King of Tibet
- Reign: 649 – 676
- Predecessor: Songtsen Gampo
- Successor: Tridu Songtsen
- Lönchen: listGar Tongtsen Yülsung Omade Lotsen Gar Tsenye Dompu Gar Trinring Tsendro
- Born: Mang-slon 636 Tibet
- Died: 676 (aged 39–40) Tsanggi Barnanggang, Tibet (modern Bainang County)
- Burial: 679 Ngozhé Hrelpo Mausoleum, Valley of the Kings
- Spouse: Droza Trimalö
- Issue: Tridu Songtsen

Regnal name
- Tri Mangsong Tsen (ཁྲི་མང་སྲོང་བཙན)
- Dynasty: Yarlung dynasty
- Father: Gungsong Gungtsen
- Mother: Azhaza Mongjé Trikar
- Religion: Tibetan Buddhism

= Mangsong Mangtsen =

2nd Tibetan Emperor and 35th King of Tibet (636–676)
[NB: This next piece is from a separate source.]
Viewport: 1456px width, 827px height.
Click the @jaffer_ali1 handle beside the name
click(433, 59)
Mangsong Mangtsen (636 – 676), also known as Trimang Löntsen or Khri-mang-slon-rtsan, was the 35th King (Tsenpo) of Tibet from 650 to 676. He succeeded to the throne after the death of his grandfather Songtsen Gampo.

As Songtsen Gampo's only son Gungsong Gungtsen had died early, he was succeeded by his infant grandson Mangsong Mangtsen. The political power was left in the hands of the prime minister (Lönchen) Gar Tongtsen.
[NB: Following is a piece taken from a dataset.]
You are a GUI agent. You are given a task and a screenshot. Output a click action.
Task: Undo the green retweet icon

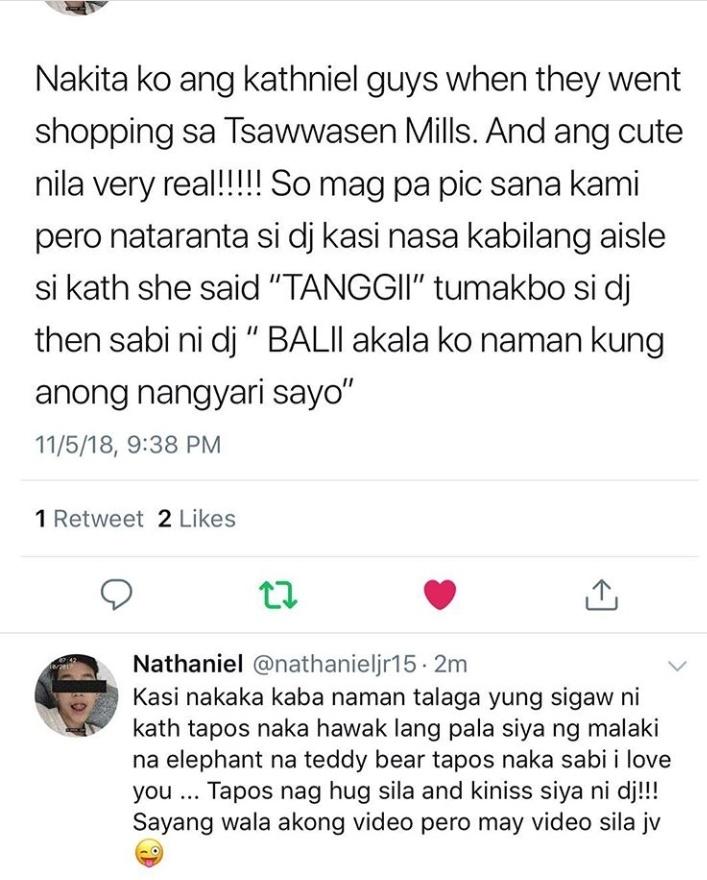[278, 595]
==Political and military activities==

Relations between China and Tibet began to sour during this reign as he began to expand into the Tang territory. In 658, Mangsong "again" sent presents to Emperor Gaozong asking for a princess to marry, but this request was refused.

He then consolidated Tibet's hold over the whole of the Tibetan plateau controlling both the Azha in the east and Zhang Zhung in the west. However, by 658 China had gained control of both Khotan and Kucha and established protectorates as far as Sogdia and Kashmir.

Sometime prior to 662, Mangsong had allied himself with the Western Turks and together they began raiding the Chinese protectorates. They attacked Kashgar in 663, and Khotan in 665. In 667, the Turkic Nushibi of the Onoq submitted to Tibet, which also controlled the strategic Wakhan valley.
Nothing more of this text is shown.